> _Your instructions_
From the custody text below, reproduce everything from "My child's father" down to "visitation of her?", word for word.

> _Text shown_
+ + + + + + +

My child's father has been out of prison for 4 years now. Before that he has had a long rap sheet including multiple charges and convictions of drug possession and dealing, assaulting a police officer, and well the list goes on and on. I found out that he has moved in with his gf who doesn't have custody of her kids and I don't know why but want to find out. I recently stopped visits for my child to go over to their house because I seen a recent pic. of him and he appears to be on drugs again. In addition, he is not an active father in her life, is a complete dead beat, pays no child support. His mom is the one who calls and comes to get her all the time, never him. I want to know what his chances are if he were to take me to court to get joint custody and/or visitation of her?
Child Custody Lawyer
Joint custody is a rather meaningless phrase. Joint legal or joint physical? I would expect that if he can show that he cleaned up his act, he might get some time with the child. He has the burden of proof to allege facts that support changing the order.

+ + + + + + +

> _Information supplied_
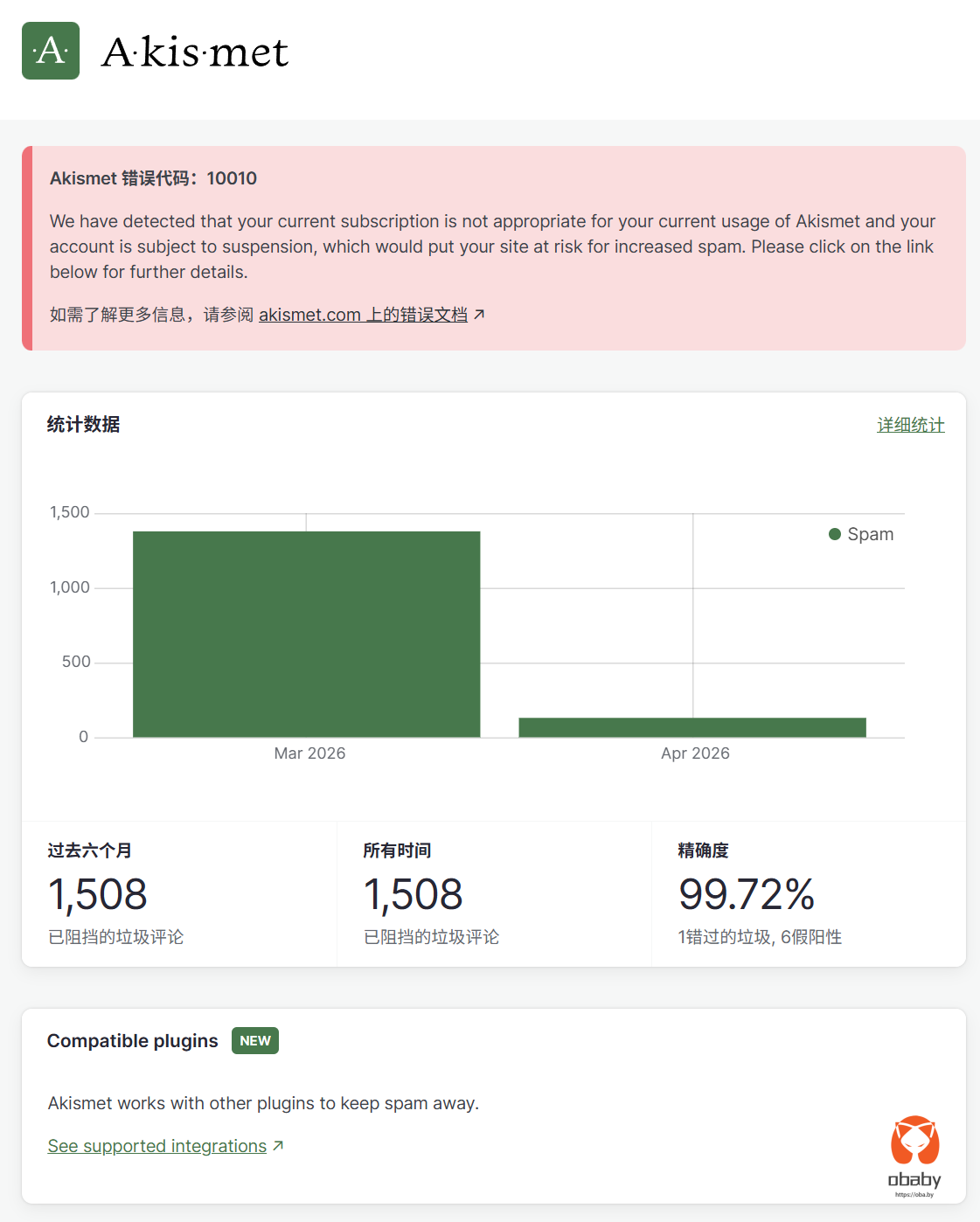Click the Mar 2026 spam bar
980x1222 pixels.
306,634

+ + + + + + +

> _Answer box_
My child's father has been out of prison for 4 years now. Before that he has had a long rap sheet including multiple charges and convictions of drug possession and dealing, assaulting a police officer, and well the list goes on and on. I found out that he has moved in with his gf who doesn't have custody of her kids and I don't know why but want to find out. I recently stopped visits for my child to go over to their house because I seen a recent pic. of him and he appears to be on drugs again. In addition, he is not an active father in her life, is a complete dead beat, pays no child support. His mom is the one who calls and comes to get her all the time, never him. I want to know what his chances are if he were to take me to court to get joint custody and/or visitation of her?